Torsion linguistique

Le mot « usager » est depuis longtemps intégré à notre petite novlangue quotidienne ; au début, ça nous a fait bizarre, mais on s’y est très vite habitués, comme pour bien d’autres termes qui ne nous écorchent plus les oreilles parce qu’entre-temps on s’est pris sur le crâne d’autres néo-mots encore plus lourds.

Quand la loi 2002-2 sur la santé parlait de « mettre l’usager au centre du dispositif », on avait traduit : le sujet se retrouverait bientôt en périphérie. Bon exemple de torsion linguistique qui transforme progressivement les êtres de parole en êtres d’information et de communication.

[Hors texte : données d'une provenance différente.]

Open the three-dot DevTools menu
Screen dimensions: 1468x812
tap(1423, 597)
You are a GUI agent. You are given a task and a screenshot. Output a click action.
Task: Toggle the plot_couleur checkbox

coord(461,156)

Vous trouvez que j’exagère un peu?

Vingt ans après, dans les établissements médico-sociaux (les centres médico-psychologiques, les hôpitaux de jour pour enfants psychotiques, où travaillent encore beaucoup de psychanalystes), nous sommes aujourd’hui tenus de mettre en place ce que le ministère appelle le « DUI », le dossier de l’usager informatisé. Notez qu’il n’est pas question de dossier informatisé de l’usager. C’est bien l’usager qui est informatisé.

Il s’agit de traiter plus rapidement les données (on ne traite plus les patients, on ne traite que les données), pour faciliter la circulation des informations diagnostiques, pour consolider les statistiques (lesquelles statistiques justifieront les prochaines coupes budgétaires). Ce DUI contribue à uniformiser les pratiques d’accueil, à écraser un peu plus les dispositifs de parole.

Avec ce « dossier de l’usager informatisé », les « données » sont mises en ligne sur des serveurs très peu étanches (le dessin d’un enfant en thérapie doit par exemple être scanné et balancé sur le cloud) ; ces « données » seront utilisées pour détecter les criminels potentiels chez les enfants un peu trop agités (régulièrement, le ministère de l’Intérieur cherche à fusionner ses fichiers avec les dossiers médicaux) (1).

Nous allons donc maintenant utiliser et banaliser cette expression d’« usager informatisé ». Jusqu’à ne plus entendre ce que cela a de violent. Je vous parie que dans vingt ans, ça ne nous fera pas plus mal que de dire « usager » tout court actuellement.

À propos de ces expressions toutes faites et répétées mécaniquement jusqu’à en effacer le sens, George Orwell parlait, en 1946, de « prothèses verbales ». Orwell écrit aussi : « L’orateur qui utilise ce type de phraséologie a commencé à se transformer en machine (2) ».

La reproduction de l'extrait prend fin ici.